988(c)(1)(C). As a US person with most of your transactions
denominated in US dollars, your "functional currency" is US
dollars. IRC Sec. 985(b). When you buy or sell foreign
currency it is as though you are buying or selling property.
Once you start to think in terms that foreign currency is
property, you need to understand that an "exchange" of
property is taxable just like a sale of property. Thus, if
you "exchange" foreign currency for stock or another asset,
you will recognize a currency gain or loss.
For example, you take $120 and convert it into 100 Euros
(exchange rate of 1 Euro = $1.20). You have purchased
property with a tax basis of $120. IRC Sec. 985(a). If you
immediately take the 100 Euros and purchase an investment,
then you have exchanged one type of property (foreign
currency) for another (stock). This exchange is a taxable
transaction. Because the purchase of Euros was immediately
followed by the purchase of stock, your currency gain or
loss was zero.
If you converted the dollars into Euros, but delayed the
purchase of the stock, then when you bought the stock, you
would have a potential currency gain or loss on the Euros
(assuming exchange rates changed). Remember, your US tax
basis in the 100 Euros is $120. If the exchange rate is 1
Euro = $1.22 (Euro has appreciated) on the date you purchase
the stock, then you have a gain on the Euros. Tax basis in
the Euros is $120 and FMV of the Euros is 122. Thus, you
have a currency gain of $2.
Since you acquired the stock with Euros that had a FMV of
$122, your US tax basis in the stock is $122.
When you sell the stock for Euros, you have exchanged stock
for Euros. This exchange will require the recognition of
gain or loss. Continuing the example in the immediately
preceeding paragraph, your US tax basis in the stock was
$122. If you sell the stock and receive 105 Euros and the
exchange rate on the date of sale is 1 Euro = $1.24, then
the value of the stock on the date of the sale was $130.20
(105 X 1.24). You have a gain (presumably capital) on the
exchange of the stock of $8.20 [130.2-122].
You have disposed of stock and acquired 105 Euros. Your US
tax basis in the Euros is now $130.20. When you dispose of
those Euros you will again calculate a gain or loss. Just
about any type of disposition of the Euros will trigger gain
or loss, including converting the Euros into US dollars.
You also need to consider the character of the gain or loss.
As mentioned above, the gain on the exchange of the stock
of $8.20 was probably capital gain. However, currency gains
and losses when engaging in investment type activities are
ordinary gains and losses. IRC Sec. 988(a)(1)(A) and 988(e).
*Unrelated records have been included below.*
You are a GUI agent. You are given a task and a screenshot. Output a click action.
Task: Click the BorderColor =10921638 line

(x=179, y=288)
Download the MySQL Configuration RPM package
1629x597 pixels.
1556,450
Another question (which I don't know the answer to) is
whether the currency gains and losses are netted to come up
with net ordinary gain or loss. This could be important
because investment related currency losses will be subject
to the 2% floor on miscellaneous itemized deductions. The
question is whether the gross amount of the currency gains
must be included "above the line" and then the gross amount
of the losses shown "below the line" (similar to gamblers),
or whether a net gain (loss) is shown above (below) the
line.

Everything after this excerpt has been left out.